の、だけじゃありません。へのへのもへじ、です!
「ああもう、うっとおしいわねぇ。いつまで畳の上に『の』の字を書いてるのよ」
北条は面倒くさそうにそう言うが、和泉にとってはデッドオアライブな問題なのであった。
奈々子にどう思われてもいいが、周にだけは変な誤解をされたくなかった。
「だって、周君が……」
ここは先日、年末にあの魚谷組の支倉が宿泊した部屋である。
和泉はこちらに帰る際、この部屋を開けておいてもらうよう、旅館に頼んでおいた。
若尾竜一殺害事件の真相について、関係する人間をすべて集め、自分達が調べてきたことを披露し、真相を問うつもりでいる。

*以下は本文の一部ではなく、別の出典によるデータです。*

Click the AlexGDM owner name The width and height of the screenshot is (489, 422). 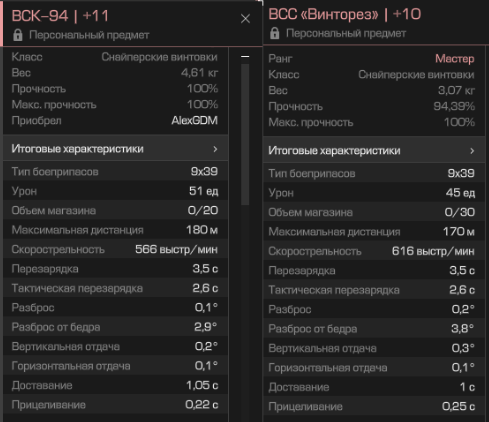pyautogui.click(x=195, y=120)
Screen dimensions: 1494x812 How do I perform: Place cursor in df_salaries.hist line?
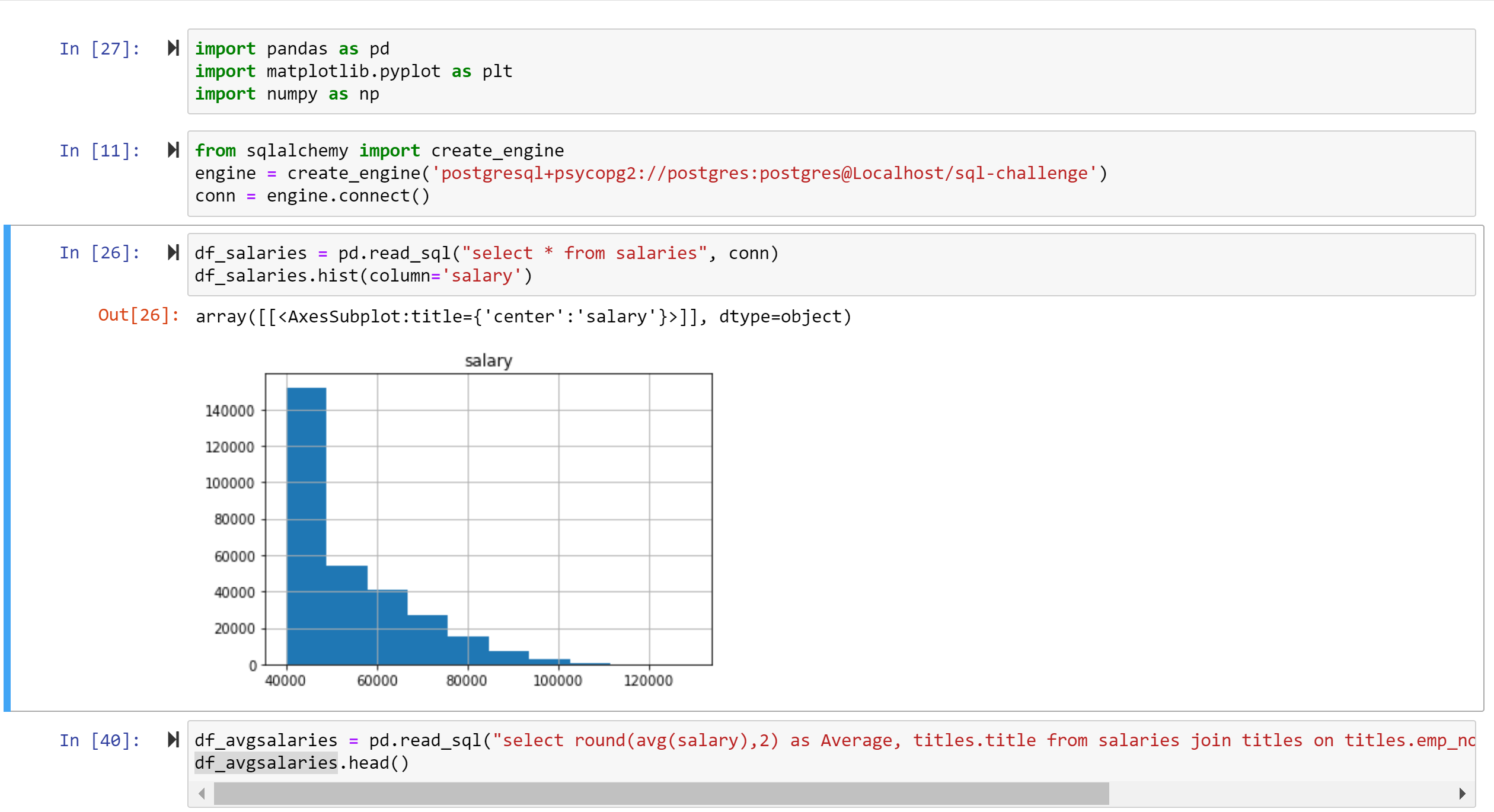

本当は本部の会議室を使いたかったのだが、上から睨まれるのが面倒だった。
まるで『犬神家の一族』の一場面だな……と、和泉は苦笑していた。
奈々子には重森夫妻をここへ呼び出すよう依頼しておいた。果たしてやってくるかどうかは賭けだが、和泉は勝てるような気がしていた。
そこへ。
襖を開けてやってきたのは、組織犯罪対策課の坪井課長である。
ヤクザも顔負けしてしまう強面で、長い間ずっと捜査4課の畑を歩いてきた人物。
義理人情に厚く、部下にも慕われている。
和泉は彼にも連絡をしておいた。
彼には知る権利がある、そう考えたからだ。
「新年早々、何の余興じゃ?」
ジロリ、と坪井課長は和泉と北条を見つめた。
「あんたは、確か捜査1課の……」
「北条です。どうぞよろしく」
外面のいい特殊捜査班の隊長は、丁寧にお辞儀をした。
それから坪井課長は辺りを見回し、
「……お前らだけか。聡さんは?」
「やってきますよ、必ず」
ふん、と鼻を鳴らして課長は座布団の上に腰を下ろす。
この中で一番下っ端と言えるのはおそらく、自分だ。
和泉は率先して、お茶を淹れることに決めた。
※※※※※※※※※
今日は正月特別料金設定のせいか、それほど予約は入っていない。
日帰り入浴も今日は営業していない。
宿泊なしの予約客の中には昼食を注文してくれる客もいるが、年末年始は何しろ市場が休みなので、あまり新鮮な食材が手に入らないのである。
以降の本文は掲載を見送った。